## What is expected
How many lines in the listing below contain the word "resolution"? Reply with the number alone.

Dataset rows

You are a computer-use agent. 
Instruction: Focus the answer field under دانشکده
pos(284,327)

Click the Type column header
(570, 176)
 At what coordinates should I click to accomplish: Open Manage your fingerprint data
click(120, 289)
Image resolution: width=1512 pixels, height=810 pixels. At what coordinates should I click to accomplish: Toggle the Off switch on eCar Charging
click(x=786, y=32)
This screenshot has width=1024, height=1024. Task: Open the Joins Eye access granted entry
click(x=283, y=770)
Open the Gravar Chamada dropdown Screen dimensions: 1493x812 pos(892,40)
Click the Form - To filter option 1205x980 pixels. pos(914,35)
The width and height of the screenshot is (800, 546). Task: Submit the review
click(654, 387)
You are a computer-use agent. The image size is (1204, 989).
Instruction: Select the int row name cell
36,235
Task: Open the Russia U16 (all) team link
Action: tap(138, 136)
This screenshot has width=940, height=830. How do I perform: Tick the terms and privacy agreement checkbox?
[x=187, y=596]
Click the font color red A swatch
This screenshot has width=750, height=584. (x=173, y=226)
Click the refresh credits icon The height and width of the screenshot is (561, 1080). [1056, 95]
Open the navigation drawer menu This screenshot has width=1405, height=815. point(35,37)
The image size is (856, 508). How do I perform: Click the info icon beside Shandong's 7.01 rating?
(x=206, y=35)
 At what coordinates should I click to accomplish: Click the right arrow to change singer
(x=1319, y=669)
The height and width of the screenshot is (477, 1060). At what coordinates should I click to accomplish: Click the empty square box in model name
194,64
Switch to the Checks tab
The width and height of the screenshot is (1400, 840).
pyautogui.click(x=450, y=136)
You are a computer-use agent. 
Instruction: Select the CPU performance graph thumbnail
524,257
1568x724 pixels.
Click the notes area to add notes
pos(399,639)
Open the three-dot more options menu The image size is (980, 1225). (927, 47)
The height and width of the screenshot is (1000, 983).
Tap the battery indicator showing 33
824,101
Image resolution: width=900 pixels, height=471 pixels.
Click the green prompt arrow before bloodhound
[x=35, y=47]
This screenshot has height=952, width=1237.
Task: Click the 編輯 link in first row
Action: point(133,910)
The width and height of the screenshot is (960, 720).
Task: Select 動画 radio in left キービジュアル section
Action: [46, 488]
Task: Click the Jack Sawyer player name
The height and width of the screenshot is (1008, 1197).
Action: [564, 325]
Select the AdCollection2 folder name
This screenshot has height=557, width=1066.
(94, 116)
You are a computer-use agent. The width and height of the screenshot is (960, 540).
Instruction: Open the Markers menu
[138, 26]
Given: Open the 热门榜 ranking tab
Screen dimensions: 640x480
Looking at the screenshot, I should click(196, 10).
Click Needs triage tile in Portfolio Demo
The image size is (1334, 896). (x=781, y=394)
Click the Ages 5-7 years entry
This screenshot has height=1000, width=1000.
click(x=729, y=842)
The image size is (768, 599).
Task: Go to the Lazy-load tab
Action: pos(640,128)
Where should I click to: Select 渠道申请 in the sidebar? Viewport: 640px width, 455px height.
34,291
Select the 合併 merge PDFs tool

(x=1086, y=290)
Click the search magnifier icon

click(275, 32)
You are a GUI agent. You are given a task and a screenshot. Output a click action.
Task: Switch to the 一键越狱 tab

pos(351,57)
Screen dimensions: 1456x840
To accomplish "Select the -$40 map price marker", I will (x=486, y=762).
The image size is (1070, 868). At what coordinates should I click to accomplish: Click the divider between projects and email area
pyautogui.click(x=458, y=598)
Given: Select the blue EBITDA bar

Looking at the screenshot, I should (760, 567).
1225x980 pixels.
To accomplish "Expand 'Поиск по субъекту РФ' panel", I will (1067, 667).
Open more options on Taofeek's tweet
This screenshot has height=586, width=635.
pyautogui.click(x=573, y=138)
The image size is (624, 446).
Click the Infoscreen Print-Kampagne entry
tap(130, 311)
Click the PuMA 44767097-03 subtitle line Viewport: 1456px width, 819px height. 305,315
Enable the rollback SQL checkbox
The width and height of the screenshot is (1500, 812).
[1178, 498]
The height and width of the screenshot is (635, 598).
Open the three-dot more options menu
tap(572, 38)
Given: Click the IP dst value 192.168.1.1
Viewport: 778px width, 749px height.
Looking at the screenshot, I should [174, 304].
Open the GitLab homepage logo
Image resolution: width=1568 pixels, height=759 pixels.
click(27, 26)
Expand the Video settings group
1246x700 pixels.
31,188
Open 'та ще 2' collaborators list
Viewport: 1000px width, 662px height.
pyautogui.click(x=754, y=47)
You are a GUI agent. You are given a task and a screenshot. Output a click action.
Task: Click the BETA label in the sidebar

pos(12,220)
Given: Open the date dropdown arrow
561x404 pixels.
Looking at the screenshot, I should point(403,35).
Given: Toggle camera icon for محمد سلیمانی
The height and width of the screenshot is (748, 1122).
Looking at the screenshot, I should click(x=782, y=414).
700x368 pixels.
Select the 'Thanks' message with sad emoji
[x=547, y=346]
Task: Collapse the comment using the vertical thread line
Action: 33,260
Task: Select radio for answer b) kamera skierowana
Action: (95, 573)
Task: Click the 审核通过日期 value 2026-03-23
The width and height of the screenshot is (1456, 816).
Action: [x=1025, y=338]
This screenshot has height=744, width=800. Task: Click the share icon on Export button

## Reply to the exercise
3